→ Passage to read:
---
Tuesday, March 28, 2017

Taboo From The Very Beginning

[Posted January 5, 2016]

INFERTILITY!!!!!

This word haunts me every day and I feel very vulnerable sharing it. A wise woman told me not to be quiet about it, share it, and know you’re not alone. But I figure I can wait until I make a baby announcement and then talk about how I struggled. Struggled with thoughts of feeling inadequate as a woman/wife because I am unable to conceive.

First reaction I get from folks are:
- Have you seen a doctor? Did they do blood work? Did you try fertility treatments?
- Have you tried acupuncture?
- Are you gluten intolerant?
- Have you thought about adoption?
- Have you thought about IVF or IUI?
- Don’t think about it and relax!
- You should try charting every single day!
- There’s this app, here’s this article, there’s this doctor, take this, take that, take a picture of your uterus, here’s a picture of mine….and on and on

To those who already knew this about me, thank you for the advice, prayers and encouraging words. I’m grateful by all of your expressions of love and advice.

To those who didn’t know, and are curious, I did in fact try 90% of those things. Anything less than $1,000 I have tried thus far. I’m not looking for extra tidbits of knowledge and what other tactics to do, in fact, I’m kind of over it.
---
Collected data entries
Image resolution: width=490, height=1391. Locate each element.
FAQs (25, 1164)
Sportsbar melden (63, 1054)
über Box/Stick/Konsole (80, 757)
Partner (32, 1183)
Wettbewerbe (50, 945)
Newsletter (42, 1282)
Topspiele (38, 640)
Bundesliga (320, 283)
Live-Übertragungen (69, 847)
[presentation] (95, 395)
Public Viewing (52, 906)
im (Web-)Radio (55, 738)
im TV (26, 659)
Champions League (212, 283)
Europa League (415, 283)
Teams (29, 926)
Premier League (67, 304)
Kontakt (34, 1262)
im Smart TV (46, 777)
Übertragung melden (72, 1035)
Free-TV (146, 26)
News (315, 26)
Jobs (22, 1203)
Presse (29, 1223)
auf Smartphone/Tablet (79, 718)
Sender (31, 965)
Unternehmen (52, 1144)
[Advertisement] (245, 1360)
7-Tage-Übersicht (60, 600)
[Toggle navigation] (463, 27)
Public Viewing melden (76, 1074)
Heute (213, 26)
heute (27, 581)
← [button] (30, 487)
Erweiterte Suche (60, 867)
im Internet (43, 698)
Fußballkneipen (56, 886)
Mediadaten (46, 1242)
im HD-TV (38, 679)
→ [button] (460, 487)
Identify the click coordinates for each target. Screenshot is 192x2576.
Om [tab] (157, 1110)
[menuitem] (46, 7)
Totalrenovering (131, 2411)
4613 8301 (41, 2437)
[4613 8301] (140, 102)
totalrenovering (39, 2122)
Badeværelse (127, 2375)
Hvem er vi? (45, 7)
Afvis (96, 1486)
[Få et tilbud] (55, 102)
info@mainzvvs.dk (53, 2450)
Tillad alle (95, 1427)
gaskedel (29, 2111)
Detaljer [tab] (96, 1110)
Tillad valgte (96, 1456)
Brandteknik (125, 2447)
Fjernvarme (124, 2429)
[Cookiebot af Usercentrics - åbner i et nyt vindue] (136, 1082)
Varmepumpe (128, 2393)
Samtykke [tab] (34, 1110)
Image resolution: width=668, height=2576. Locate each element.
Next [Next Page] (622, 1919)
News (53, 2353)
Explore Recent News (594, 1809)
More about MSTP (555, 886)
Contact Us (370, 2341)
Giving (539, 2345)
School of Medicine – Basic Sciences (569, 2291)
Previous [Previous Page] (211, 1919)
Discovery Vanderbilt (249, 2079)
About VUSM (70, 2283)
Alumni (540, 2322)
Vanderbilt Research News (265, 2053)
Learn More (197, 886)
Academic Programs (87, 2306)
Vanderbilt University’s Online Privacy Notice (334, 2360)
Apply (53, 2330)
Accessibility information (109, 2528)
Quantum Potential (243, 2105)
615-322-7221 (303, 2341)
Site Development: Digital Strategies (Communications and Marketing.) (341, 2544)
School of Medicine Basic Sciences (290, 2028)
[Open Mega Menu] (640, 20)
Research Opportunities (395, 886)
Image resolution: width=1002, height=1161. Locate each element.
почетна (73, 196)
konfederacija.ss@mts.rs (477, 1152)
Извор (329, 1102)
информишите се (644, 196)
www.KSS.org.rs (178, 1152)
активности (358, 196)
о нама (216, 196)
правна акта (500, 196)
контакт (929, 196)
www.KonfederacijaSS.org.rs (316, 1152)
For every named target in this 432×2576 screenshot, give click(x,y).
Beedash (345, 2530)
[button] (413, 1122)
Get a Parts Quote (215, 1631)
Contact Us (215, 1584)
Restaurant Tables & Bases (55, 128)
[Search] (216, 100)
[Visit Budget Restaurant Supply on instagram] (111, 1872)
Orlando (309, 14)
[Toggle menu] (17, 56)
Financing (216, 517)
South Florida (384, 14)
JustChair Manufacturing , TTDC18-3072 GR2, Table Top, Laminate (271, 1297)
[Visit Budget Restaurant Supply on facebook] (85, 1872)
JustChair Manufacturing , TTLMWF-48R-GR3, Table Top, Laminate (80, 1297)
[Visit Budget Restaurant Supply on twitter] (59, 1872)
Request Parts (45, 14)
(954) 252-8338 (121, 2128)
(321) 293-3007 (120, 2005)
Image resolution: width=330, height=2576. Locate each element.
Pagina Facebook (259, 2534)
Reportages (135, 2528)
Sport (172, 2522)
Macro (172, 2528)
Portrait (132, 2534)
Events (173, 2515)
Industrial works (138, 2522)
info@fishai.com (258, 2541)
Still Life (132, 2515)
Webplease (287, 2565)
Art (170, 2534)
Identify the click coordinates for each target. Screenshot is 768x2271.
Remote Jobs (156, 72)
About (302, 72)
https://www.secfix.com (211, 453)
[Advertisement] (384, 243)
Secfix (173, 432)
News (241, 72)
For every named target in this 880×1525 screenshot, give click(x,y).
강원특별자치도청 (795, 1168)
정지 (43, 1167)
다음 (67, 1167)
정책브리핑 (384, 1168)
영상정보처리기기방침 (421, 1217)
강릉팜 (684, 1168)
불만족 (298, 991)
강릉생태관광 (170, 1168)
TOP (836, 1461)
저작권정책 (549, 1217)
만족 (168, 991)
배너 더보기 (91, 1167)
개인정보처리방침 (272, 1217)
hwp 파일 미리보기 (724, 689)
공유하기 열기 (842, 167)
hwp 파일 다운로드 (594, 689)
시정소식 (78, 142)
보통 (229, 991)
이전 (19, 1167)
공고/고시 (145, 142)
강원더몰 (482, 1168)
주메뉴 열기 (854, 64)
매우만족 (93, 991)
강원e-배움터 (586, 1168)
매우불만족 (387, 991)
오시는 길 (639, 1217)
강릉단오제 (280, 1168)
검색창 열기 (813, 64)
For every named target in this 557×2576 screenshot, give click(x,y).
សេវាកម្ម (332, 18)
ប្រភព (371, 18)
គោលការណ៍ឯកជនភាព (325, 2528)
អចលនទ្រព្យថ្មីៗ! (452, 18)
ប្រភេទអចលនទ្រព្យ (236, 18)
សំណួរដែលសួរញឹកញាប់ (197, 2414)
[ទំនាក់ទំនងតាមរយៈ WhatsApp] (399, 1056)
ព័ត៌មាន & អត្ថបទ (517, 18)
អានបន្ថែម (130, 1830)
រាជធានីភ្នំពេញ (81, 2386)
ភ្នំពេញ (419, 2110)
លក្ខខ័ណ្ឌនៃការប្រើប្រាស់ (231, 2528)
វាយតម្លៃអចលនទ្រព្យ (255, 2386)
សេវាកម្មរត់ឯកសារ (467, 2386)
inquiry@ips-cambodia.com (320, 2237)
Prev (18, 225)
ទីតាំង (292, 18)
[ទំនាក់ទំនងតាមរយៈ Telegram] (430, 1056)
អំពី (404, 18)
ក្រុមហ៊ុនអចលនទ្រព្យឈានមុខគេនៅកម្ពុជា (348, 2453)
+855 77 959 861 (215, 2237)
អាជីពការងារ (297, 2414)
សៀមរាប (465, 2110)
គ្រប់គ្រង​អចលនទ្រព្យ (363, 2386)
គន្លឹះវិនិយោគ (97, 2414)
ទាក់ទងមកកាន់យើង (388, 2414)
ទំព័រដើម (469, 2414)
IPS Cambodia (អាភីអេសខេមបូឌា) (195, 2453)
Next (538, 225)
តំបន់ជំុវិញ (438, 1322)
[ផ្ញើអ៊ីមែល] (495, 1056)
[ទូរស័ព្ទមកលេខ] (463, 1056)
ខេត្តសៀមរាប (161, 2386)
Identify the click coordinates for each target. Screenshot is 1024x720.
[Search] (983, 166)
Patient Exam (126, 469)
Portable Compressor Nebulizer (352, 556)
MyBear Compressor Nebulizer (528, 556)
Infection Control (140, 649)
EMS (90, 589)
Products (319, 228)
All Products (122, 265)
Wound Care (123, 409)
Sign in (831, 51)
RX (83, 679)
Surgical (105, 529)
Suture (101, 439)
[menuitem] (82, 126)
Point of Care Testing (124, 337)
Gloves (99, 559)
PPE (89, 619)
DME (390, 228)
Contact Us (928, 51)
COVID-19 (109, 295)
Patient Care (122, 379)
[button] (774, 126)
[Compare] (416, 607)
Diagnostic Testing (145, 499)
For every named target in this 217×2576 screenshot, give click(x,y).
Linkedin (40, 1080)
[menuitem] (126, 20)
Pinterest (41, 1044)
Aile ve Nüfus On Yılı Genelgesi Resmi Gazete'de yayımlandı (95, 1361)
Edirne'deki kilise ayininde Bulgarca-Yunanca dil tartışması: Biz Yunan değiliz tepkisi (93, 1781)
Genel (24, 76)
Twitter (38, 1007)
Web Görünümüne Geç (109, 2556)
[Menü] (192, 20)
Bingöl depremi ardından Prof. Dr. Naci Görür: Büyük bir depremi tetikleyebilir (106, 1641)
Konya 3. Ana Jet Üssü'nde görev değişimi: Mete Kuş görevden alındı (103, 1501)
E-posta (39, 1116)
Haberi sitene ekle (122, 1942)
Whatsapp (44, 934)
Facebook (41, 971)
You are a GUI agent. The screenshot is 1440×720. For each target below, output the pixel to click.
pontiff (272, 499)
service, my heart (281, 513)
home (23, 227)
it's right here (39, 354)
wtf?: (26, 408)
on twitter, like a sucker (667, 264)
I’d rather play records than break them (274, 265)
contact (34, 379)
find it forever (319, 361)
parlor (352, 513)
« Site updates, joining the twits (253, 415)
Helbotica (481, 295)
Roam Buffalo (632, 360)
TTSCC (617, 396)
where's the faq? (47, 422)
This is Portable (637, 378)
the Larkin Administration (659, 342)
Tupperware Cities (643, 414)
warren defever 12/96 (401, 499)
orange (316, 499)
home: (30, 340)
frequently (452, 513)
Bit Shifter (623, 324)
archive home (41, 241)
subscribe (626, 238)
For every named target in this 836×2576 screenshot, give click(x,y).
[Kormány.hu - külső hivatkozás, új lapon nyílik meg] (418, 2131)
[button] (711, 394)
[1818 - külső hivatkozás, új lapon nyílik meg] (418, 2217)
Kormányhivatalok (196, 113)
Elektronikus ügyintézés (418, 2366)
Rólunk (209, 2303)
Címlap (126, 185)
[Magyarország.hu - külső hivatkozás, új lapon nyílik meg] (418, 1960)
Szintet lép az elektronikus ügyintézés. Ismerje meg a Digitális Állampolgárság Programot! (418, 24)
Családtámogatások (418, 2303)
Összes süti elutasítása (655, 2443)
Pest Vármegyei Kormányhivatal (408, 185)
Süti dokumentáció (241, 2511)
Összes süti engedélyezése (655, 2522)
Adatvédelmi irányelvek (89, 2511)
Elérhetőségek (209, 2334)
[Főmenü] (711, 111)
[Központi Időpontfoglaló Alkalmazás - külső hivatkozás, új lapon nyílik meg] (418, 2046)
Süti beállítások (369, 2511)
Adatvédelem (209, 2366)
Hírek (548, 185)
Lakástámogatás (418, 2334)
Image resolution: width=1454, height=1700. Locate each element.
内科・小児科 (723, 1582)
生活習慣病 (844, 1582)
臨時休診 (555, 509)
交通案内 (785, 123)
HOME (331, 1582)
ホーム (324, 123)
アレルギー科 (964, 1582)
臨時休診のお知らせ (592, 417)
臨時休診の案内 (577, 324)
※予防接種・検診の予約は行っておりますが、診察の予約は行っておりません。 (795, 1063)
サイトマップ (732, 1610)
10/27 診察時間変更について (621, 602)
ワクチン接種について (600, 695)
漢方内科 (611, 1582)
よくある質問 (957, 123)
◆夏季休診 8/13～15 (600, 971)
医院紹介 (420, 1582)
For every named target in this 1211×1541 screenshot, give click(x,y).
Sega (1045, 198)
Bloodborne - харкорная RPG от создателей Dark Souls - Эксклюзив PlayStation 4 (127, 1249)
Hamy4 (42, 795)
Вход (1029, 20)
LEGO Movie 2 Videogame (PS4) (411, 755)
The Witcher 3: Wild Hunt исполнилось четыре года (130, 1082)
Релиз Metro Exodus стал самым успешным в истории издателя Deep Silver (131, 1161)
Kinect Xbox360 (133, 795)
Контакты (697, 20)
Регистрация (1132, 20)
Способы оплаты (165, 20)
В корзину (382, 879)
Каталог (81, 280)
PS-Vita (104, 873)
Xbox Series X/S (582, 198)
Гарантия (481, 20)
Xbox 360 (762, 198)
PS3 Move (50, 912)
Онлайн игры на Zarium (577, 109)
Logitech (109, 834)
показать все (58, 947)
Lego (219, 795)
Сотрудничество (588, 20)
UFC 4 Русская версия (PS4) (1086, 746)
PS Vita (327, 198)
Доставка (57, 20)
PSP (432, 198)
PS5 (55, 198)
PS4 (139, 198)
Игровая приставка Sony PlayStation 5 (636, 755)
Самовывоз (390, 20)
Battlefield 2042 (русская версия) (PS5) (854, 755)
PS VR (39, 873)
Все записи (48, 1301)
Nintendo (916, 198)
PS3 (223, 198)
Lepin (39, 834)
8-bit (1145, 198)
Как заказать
---
→ Questions to answer:
• 1. Write out the infertility post word for word from "- Have you tried" to "every single day!".
• 2. In the infertility post, what share of the suggested things does the writer say they actually tried?

→ Task-by-task solutions:
• 1.
- Have you tried acupuncture?
- Are you gluten intolerant?
- Have you thought about adoption?
- Have you thought about IVF or IUI?
- Don’t think about it and relax!
- You should try charting every single day!

• 2. 90% of them.